Des batailles violentes ont lieu au quatre coins de l'île. Des affrontements qui conduisaient souvent à des massacres, comme le relate Leclerc dans son échange épistolaire avec son beau-frère de Consul, (bien que du côté français, des actes violents étaient aussi commis ) :
« Vous ne pouvez vous faire une idée des horreurs commises dans ce pays. Plus de 1 000 Blancs, Noirs ou mulâtres ont été égorgés par les ordres de Toussaint, de Dessalines et de Christophe. Dans nos expéditions nous avons trouvé plus de 6 000 hommes, femmes et enfants qu'ils avaient emmenés avec eux dans les bois et qu'ils se préparaient à assassiner »
Mais les combats qui sont alors engagés aboutissent à la défaite de Toussaint Louverture et des siens. Toussaint se rend le 6 mai 1802. Leclerc choisi de réintégrer les généraux Noirs dans leurs fonctions antérieures. Cette décision permet à Leclerc de calmer le jeu avec les officiers Noirs.
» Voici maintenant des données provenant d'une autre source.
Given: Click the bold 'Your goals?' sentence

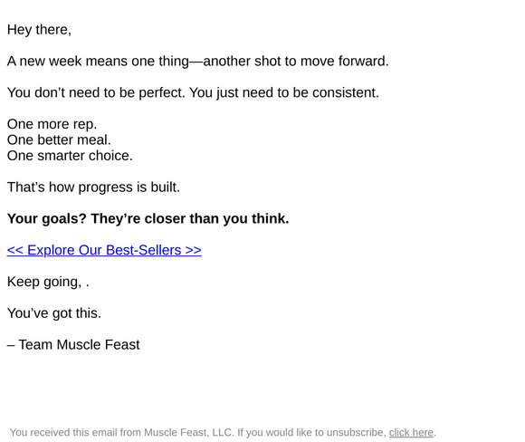Looking at the screenshot, I should point(148,219).
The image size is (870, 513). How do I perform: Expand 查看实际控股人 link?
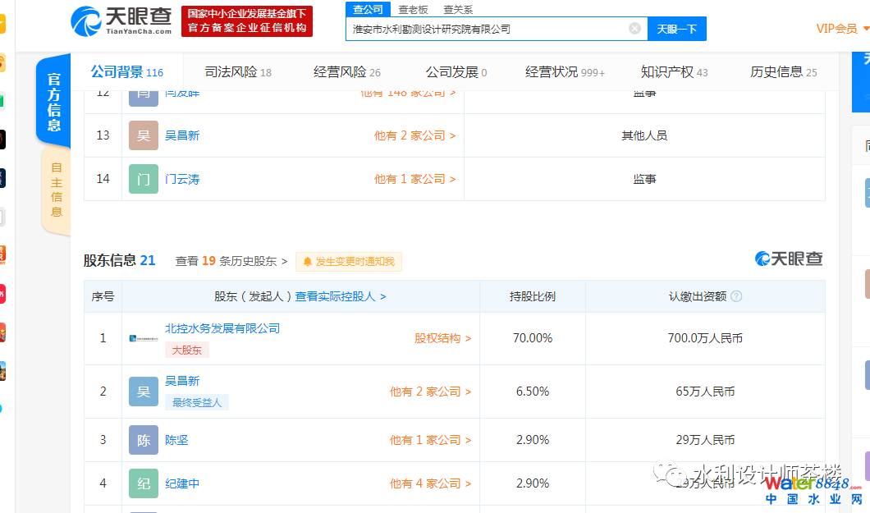tap(341, 296)
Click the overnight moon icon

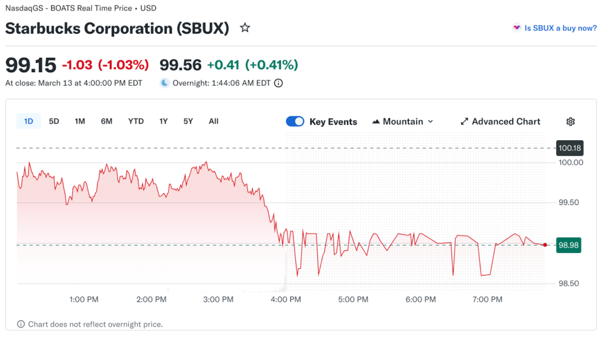pyautogui.click(x=165, y=83)
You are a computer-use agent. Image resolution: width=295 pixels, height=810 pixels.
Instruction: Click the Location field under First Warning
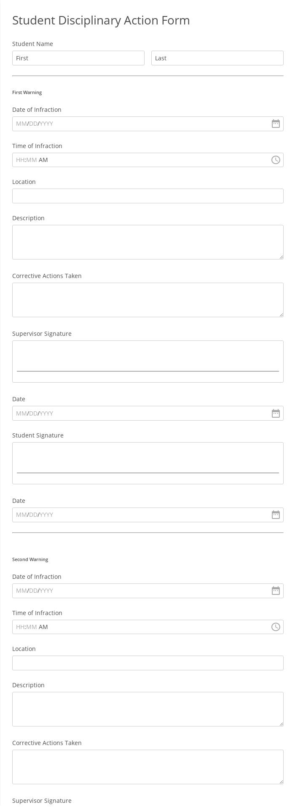point(148,196)
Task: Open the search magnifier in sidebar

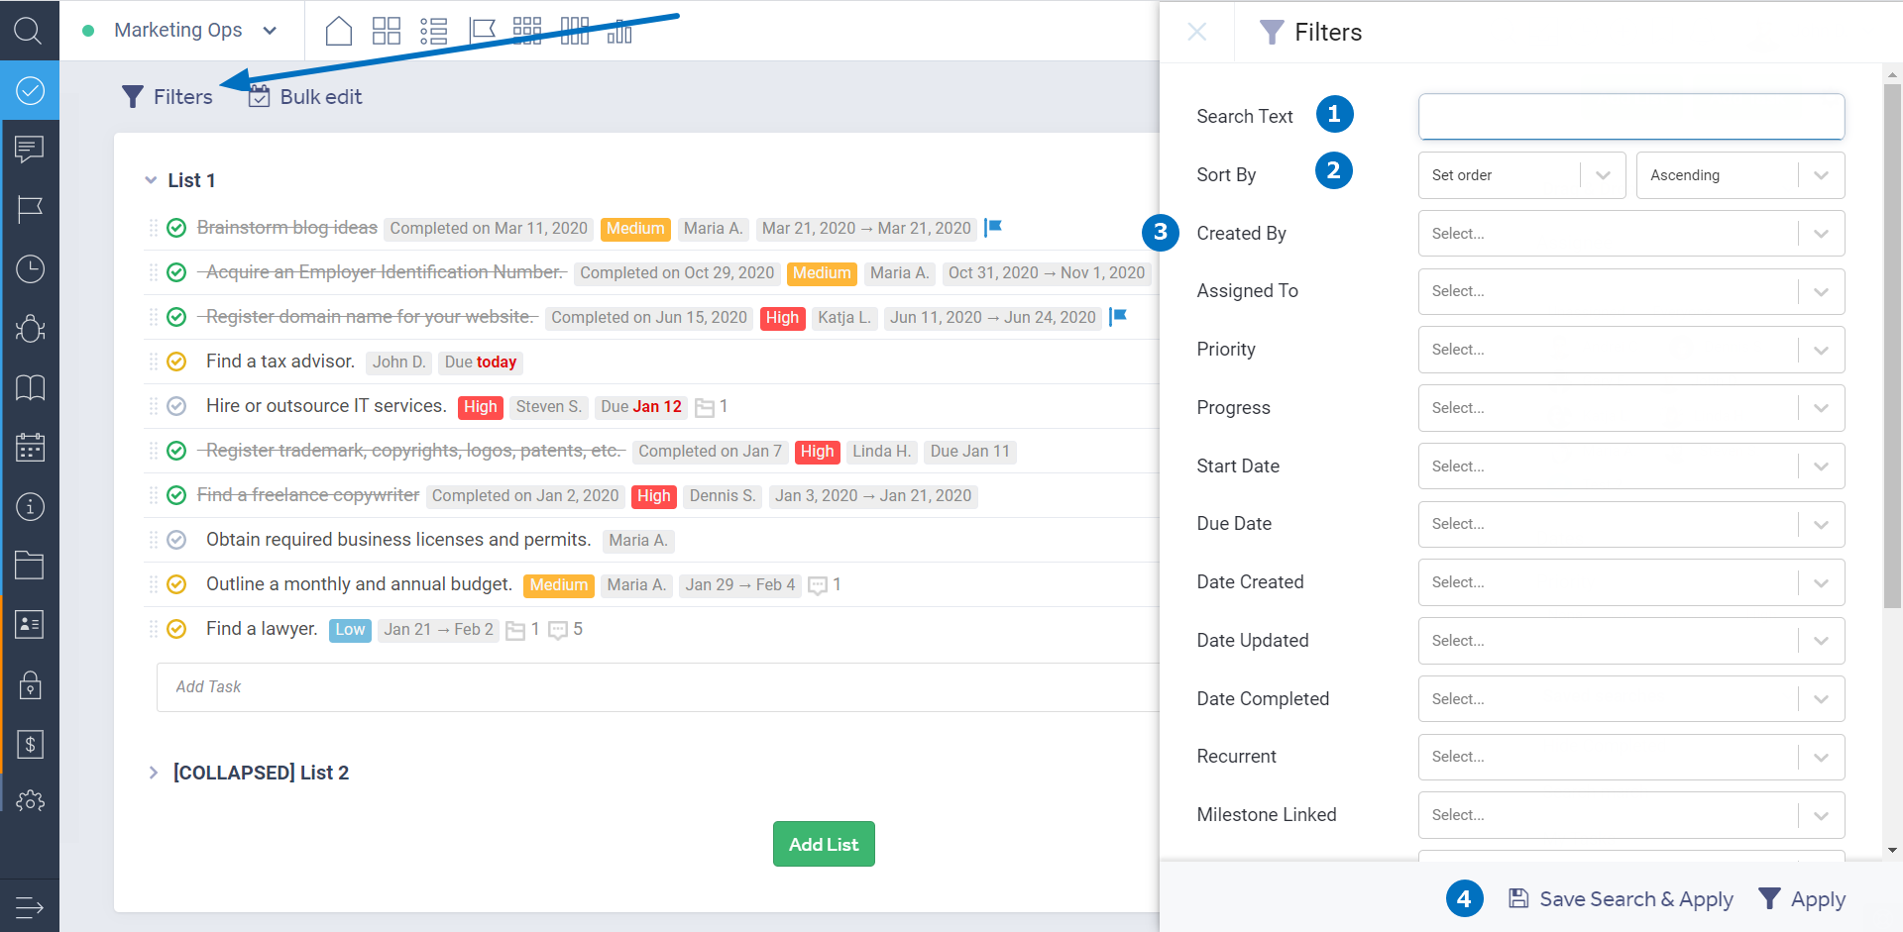Action: [x=28, y=31]
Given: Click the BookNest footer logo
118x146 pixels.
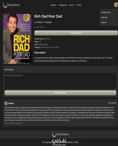Looking at the screenshot, I should (60, 134).
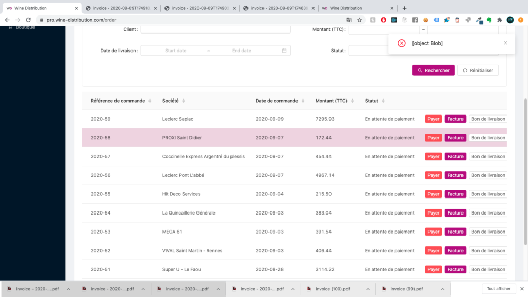The image size is (528, 297).
Task: Reload the page with the refresh icon
Action: click(29, 20)
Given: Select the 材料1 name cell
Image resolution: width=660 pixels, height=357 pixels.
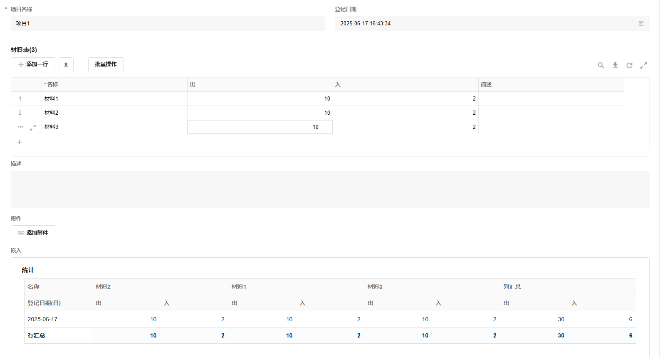Looking at the screenshot, I should tap(114, 99).
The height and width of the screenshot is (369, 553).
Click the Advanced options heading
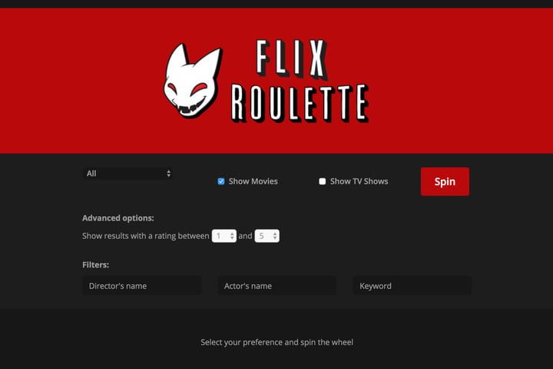(118, 218)
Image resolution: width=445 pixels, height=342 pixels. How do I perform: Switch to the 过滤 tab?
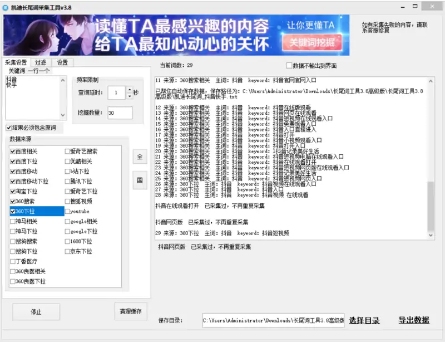(x=41, y=62)
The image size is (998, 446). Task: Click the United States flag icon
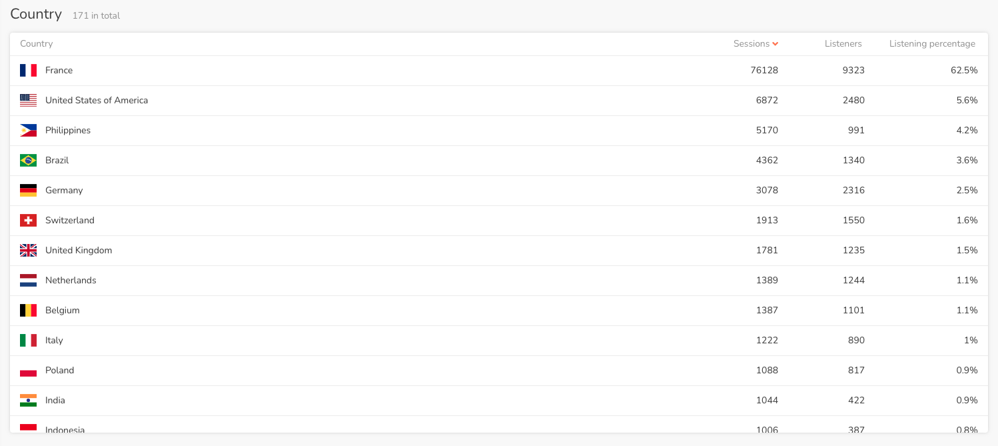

Toussaint quant à lui, se retire sur sa plantation où il mène une vie paisible mais espionné et dénoncé par Dessalines, les français constatèrent qu'il continuait d'échanger avec une grande partie de son armée restée dans le maquis.
« Victime du froid ».
Toussaint Louverture est ensuite arrêté. Il est embarqué à bord du Héros. C’est alors qu’il aurait prononcé la fameuse phrase : « En me renversant, vous avez seulement abattus le tronc de l’arbre de la liberté de Saint-Domingue ; ses racines repousseront, car elles sont nombreuses et profondes ». Cette phrase fut parfois vue comme une prophétie tellement elle fut clairvoyante. En Août 1802, Napoléon rétabli l’esclavage et le général Leclerc doit faire face à un nouveau soulèvement des anciens compagnons de Toussaint Louverture.
Pris de fièvre jaune il succombe le 2 novembre 1802, laissant la place au général Rochambeau qui contrairement à son prédécesseur n’hésitât pas à faire un usage généralisé de la terreur pour arriver à ses fins : torture, meutes de chiens dressés pour la chasse au Noir, exécutions sommaires et noyades collectives qui ne sont pas sans rappeler le comportement de la République envers les troupes vendéennes en 1793.
Pour autant, ne fut pas à la hauteur des attentes. Ne maîtrisant pas le terrain et pas entrainé à faire face à une guérilla, les français sont défaits à la bataille de Vertières.
Quant à Toussaint Louverture il arrive à Brest le 23 juillet 1802 : il est dégradé et déporté en France au fort de Joux (Doubs) sous un climat peu hospitalier à l’homme des Caraïbes. Mal chauffé, mal nourris et mal soigné, « Victime du froid et du dénuement, il ne tarde pas à tomber malade ». Il meurt le 7 avril 1803.
. « Victime du froid et du dénuement, il ne tarde pas à tomber malade et à mourir », conclut Hérodote. Son souvenir restera lui bien vivant. Et Saint-Domingue finira, quelques mois plus tard, par devenir définitivement indépendante, sous le nom d’Haïti.